### Exercise
Copy every one of the records below word for word, changing nothing on any line.

┌──

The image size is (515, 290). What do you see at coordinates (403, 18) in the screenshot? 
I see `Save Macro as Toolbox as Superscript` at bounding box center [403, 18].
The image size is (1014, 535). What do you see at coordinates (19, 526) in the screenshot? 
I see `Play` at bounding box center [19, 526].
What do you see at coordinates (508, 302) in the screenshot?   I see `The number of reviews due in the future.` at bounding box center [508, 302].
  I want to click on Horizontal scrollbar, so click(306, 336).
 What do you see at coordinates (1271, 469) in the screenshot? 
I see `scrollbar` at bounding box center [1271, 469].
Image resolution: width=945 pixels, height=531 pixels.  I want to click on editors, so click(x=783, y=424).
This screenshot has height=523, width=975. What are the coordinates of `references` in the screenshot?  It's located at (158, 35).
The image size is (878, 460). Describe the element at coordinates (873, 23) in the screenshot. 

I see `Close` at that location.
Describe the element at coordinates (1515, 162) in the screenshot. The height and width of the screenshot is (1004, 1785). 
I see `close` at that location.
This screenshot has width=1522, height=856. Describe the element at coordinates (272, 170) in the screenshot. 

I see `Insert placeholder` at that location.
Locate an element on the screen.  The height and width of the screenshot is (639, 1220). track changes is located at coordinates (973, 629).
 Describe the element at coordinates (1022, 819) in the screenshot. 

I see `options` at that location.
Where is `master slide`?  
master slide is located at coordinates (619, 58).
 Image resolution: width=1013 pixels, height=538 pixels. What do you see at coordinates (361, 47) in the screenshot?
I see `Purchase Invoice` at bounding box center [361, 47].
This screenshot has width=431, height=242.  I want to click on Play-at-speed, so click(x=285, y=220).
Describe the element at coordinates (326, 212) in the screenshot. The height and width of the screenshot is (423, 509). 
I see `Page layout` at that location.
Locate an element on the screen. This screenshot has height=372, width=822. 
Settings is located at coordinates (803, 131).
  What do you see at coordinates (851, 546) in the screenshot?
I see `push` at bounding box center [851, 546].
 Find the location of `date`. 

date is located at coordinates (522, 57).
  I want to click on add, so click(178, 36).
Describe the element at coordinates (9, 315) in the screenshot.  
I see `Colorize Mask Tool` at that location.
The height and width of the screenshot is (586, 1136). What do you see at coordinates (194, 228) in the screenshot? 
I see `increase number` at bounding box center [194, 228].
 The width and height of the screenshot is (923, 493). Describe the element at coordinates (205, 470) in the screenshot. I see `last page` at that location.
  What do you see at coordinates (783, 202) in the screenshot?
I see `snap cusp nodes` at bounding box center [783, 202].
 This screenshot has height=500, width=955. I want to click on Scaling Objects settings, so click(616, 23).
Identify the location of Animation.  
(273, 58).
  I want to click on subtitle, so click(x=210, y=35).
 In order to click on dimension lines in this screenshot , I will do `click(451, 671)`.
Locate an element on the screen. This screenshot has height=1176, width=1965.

└──

### Full answer
The image size is (515, 290). What do you see at coordinates (403, 18) in the screenshot? 
I see `Save Macro as Toolbox as Superscript` at bounding box center [403, 18].
The image size is (1014, 535). What do you see at coordinates (19, 526) in the screenshot? 
I see `Play` at bounding box center [19, 526].
What do you see at coordinates (508, 302) in the screenshot?   I see `The number of reviews due in the future.` at bounding box center [508, 302].
  I want to click on Horizontal scrollbar, so click(306, 336).
 What do you see at coordinates (1271, 469) in the screenshot? 
I see `scrollbar` at bounding box center [1271, 469].
Image resolution: width=945 pixels, height=531 pixels.  I want to click on editors, so click(x=783, y=424).
This screenshot has height=523, width=975. What are the coordinates of `references` in the screenshot?  It's located at (158, 35).
The image size is (878, 460). Describe the element at coordinates (873, 23) in the screenshot. 

I see `Close` at that location.
Describe the element at coordinates (1515, 162) in the screenshot. The height and width of the screenshot is (1004, 1785). 
I see `close` at that location.
This screenshot has width=1522, height=856. Describe the element at coordinates (272, 170) in the screenshot. 

I see `Insert placeholder` at that location.
Locate an element on the screen.  The height and width of the screenshot is (639, 1220). track changes is located at coordinates (973, 629).
 Describe the element at coordinates (1022, 819) in the screenshot. 

I see `options` at that location.
Where is `master slide`?  
master slide is located at coordinates (619, 58).
 Image resolution: width=1013 pixels, height=538 pixels. What do you see at coordinates (361, 47) in the screenshot?
I see `Purchase Invoice` at bounding box center [361, 47].
This screenshot has width=431, height=242.  I want to click on Play-at-speed, so click(x=285, y=220).
Describe the element at coordinates (326, 212) in the screenshot. The height and width of the screenshot is (423, 509). 
I see `Page layout` at that location.
Locate an element on the screen. This screenshot has height=372, width=822. 
Settings is located at coordinates (803, 131).
  What do you see at coordinates (851, 546) in the screenshot?
I see `push` at bounding box center [851, 546].
 Find the location of `date`. 

date is located at coordinates (522, 57).
  I want to click on add, so click(178, 36).
Describe the element at coordinates (9, 315) in the screenshot.  
I see `Colorize Mask Tool` at that location.
The height and width of the screenshot is (586, 1136). What do you see at coordinates (194, 228) in the screenshot? 
I see `increase number` at bounding box center [194, 228].
 The width and height of the screenshot is (923, 493). Describe the element at coordinates (205, 470) in the screenshot. I see `last page` at that location.
  What do you see at coordinates (783, 202) in the screenshot?
I see `snap cusp nodes` at bounding box center [783, 202].
 This screenshot has height=500, width=955. I want to click on Scaling Objects settings, so click(616, 23).
Identify the location of Animation.  
(273, 58).
  I want to click on subtitle, so click(x=210, y=35).
 In order to click on dimension lines in this screenshot , I will do `click(451, 671)`.
Locate an element on the screen. This screenshot has height=1176, width=1965.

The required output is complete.